My Morning Market

5am – The alarm goes off and I’m out of bed immediately, even if I still feel half asleep. There may be time to snooze on the weekdays, but on Saturdays, I have roughly 20 minutes get dressed, make and gulp down some coffee and eat a bite of toast.

I obsessively watch Nextbus while I’m getting ready in case there’s an unexpected change in the MUNI predictions (changes are common this early in the morning; sadly it’s too early for BART). I run out into the dark, damp streets to catch the train.

5:25am – Instead of a J Church rumbling down Church Street, it’s an N Judah to Ocean Beach.

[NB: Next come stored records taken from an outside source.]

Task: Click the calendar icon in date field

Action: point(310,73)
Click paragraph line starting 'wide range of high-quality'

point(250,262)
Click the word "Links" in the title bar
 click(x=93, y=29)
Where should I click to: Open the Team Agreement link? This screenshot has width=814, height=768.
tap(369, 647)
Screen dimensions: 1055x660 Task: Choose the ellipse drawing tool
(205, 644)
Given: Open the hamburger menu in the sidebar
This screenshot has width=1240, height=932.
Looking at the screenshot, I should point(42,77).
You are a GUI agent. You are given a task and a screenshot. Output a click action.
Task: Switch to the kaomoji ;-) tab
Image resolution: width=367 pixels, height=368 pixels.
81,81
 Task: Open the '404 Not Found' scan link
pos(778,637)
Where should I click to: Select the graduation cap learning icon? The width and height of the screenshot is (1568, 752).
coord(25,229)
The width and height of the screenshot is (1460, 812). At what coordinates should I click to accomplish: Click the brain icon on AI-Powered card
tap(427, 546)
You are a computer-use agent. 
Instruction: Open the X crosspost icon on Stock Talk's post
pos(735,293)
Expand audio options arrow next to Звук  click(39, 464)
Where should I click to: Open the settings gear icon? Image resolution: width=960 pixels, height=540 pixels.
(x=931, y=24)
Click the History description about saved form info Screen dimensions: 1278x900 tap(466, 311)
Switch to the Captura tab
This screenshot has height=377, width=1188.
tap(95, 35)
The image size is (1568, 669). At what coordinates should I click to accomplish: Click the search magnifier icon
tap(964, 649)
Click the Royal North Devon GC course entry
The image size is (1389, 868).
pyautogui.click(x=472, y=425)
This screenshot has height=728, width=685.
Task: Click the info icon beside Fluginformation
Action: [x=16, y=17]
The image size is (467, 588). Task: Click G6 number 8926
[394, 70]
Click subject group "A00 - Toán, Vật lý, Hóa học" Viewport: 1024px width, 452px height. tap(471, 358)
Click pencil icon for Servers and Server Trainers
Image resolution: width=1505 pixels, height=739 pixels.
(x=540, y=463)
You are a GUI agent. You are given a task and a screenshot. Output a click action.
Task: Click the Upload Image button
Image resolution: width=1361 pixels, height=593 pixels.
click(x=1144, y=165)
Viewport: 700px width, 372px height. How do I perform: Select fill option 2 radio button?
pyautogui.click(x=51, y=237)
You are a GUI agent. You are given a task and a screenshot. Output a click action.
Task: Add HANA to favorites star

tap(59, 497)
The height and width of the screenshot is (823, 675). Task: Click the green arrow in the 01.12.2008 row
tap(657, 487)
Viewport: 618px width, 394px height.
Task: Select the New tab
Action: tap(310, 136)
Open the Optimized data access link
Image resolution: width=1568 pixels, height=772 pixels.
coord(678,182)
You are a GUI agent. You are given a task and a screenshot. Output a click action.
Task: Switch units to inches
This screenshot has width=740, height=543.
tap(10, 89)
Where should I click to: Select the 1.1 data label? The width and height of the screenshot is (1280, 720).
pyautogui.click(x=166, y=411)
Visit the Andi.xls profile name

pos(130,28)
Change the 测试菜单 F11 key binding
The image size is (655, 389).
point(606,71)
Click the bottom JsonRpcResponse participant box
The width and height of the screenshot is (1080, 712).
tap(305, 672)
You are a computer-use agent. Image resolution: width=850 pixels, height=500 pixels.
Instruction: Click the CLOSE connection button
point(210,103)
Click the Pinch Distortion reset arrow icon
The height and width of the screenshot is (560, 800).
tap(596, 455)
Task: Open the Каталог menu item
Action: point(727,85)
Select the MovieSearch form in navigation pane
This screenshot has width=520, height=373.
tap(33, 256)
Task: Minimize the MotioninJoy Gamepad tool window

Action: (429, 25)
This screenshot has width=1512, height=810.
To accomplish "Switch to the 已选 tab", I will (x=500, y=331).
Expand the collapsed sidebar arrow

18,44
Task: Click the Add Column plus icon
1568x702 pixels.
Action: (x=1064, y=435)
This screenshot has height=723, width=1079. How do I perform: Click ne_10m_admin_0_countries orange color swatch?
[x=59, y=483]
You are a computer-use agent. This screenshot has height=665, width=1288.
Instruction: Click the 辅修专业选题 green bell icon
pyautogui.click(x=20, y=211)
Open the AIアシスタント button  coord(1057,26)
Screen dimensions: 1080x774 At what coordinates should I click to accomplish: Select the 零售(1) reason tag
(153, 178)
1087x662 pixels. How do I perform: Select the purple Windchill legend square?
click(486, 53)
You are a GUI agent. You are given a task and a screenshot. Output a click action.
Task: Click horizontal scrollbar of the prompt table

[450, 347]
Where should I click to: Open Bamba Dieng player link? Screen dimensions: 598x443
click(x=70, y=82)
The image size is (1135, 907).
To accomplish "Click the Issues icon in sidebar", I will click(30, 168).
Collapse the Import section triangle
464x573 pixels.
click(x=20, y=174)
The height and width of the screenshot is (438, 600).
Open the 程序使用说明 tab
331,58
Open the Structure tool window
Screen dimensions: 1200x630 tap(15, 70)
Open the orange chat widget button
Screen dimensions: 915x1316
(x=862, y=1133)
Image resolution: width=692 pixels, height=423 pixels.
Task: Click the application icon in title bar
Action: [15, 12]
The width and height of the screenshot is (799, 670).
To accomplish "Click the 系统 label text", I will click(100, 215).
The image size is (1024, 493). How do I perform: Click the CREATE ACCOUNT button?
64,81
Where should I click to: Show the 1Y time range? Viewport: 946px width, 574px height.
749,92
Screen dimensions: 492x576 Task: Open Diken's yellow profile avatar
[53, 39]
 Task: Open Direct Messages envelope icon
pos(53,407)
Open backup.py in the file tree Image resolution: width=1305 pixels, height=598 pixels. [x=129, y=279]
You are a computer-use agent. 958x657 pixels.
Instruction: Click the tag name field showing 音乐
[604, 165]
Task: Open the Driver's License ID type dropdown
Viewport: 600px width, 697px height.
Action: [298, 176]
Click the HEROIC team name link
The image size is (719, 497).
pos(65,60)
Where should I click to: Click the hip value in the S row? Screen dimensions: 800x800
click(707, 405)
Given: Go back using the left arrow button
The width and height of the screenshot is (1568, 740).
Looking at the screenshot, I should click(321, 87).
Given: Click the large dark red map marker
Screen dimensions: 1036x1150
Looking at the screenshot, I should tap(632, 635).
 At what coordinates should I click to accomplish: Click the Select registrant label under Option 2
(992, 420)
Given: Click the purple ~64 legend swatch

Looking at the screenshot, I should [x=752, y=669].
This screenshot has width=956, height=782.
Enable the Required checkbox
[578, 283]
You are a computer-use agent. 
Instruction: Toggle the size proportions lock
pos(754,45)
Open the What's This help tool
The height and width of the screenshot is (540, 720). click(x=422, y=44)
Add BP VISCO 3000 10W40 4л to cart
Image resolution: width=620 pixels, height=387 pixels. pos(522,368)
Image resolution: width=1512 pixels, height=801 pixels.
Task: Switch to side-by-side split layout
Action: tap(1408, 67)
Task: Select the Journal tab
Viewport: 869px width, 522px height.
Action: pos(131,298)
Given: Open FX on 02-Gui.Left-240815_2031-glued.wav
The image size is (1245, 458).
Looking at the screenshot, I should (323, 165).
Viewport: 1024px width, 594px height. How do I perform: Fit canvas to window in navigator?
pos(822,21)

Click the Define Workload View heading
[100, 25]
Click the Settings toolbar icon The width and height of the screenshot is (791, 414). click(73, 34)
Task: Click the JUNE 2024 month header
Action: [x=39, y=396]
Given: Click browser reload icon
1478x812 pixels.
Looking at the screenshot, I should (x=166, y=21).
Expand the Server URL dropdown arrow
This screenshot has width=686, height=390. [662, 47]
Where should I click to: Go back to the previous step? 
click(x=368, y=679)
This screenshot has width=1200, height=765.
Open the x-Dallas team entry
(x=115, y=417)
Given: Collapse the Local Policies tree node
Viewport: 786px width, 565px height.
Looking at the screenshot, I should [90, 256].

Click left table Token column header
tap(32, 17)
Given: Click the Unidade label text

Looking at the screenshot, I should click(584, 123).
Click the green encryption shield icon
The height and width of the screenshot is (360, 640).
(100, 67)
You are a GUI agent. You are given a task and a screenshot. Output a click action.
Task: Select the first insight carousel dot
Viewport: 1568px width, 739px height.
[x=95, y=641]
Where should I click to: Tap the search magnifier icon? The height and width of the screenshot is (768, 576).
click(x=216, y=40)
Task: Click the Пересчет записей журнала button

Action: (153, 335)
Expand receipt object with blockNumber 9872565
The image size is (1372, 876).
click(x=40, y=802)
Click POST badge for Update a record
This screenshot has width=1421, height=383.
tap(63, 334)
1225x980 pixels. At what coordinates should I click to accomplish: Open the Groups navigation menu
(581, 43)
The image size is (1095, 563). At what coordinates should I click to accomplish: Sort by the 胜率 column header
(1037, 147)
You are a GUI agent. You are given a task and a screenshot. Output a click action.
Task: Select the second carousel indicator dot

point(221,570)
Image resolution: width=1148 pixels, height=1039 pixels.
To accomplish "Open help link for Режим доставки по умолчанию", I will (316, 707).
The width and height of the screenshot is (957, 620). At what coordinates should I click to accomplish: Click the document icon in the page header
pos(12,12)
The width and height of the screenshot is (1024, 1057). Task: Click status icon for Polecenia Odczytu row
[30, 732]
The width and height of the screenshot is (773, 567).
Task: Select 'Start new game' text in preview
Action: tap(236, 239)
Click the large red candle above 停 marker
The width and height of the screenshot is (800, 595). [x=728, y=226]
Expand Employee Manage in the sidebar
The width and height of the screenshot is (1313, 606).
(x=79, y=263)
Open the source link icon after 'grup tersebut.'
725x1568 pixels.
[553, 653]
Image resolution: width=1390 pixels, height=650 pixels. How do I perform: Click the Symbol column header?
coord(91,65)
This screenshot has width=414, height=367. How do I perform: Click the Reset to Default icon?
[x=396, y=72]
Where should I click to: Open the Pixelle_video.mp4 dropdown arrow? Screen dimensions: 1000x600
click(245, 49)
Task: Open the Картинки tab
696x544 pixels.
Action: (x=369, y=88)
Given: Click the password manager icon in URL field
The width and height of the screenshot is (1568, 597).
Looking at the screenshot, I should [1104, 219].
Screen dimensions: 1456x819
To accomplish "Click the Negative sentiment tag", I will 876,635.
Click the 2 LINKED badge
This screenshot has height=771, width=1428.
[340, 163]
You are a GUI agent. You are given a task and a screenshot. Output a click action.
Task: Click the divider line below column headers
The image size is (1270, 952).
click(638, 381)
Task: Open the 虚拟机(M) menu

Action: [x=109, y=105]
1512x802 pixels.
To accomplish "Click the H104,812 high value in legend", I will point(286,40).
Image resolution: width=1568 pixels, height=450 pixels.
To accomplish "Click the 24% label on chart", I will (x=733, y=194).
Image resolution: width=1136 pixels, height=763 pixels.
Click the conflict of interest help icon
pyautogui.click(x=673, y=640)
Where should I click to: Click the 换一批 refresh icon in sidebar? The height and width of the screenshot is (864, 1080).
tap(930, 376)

The underground tunnel that goes downtown isn’t open this early in the morning, so the train runs the J Church line to Duboce where it run the above-ground portion of the N Judah route out to the ocean.

I’m usually the only person on the train and because there’s no one at any of the stops, the trip to Church and Market goes quickly.

5:40am – I wait for the L Owl bus to take me down to the Embarcadero. The bus is surprisingly crowded and I stand. Oddly, Van Ness seems to be the most popular stop and I wonder where these people are going on Van Ness this early in the morning.

5:55 am – A handful of growers have their stands set up already by the time I arrive at the ferry building. If I’m early, I go inside the ferry building. It will be jammed full of tourists later, but it’s deserted this early in the morning and it smells like cinnamon.

6am – The van arrives and Michael is there to help unload. I don’t know what Michael’s story is, but he’s there reliably every Saturday to help us unload and set up. I have a feeling he’s done this every Saturday for years.

We unload quickly. It feels a little like we’re racing to get it all unpacked as quickly as possible. There’s reason to hurry, though; we have to get set up and out of the way so the next farmer can pull get set up.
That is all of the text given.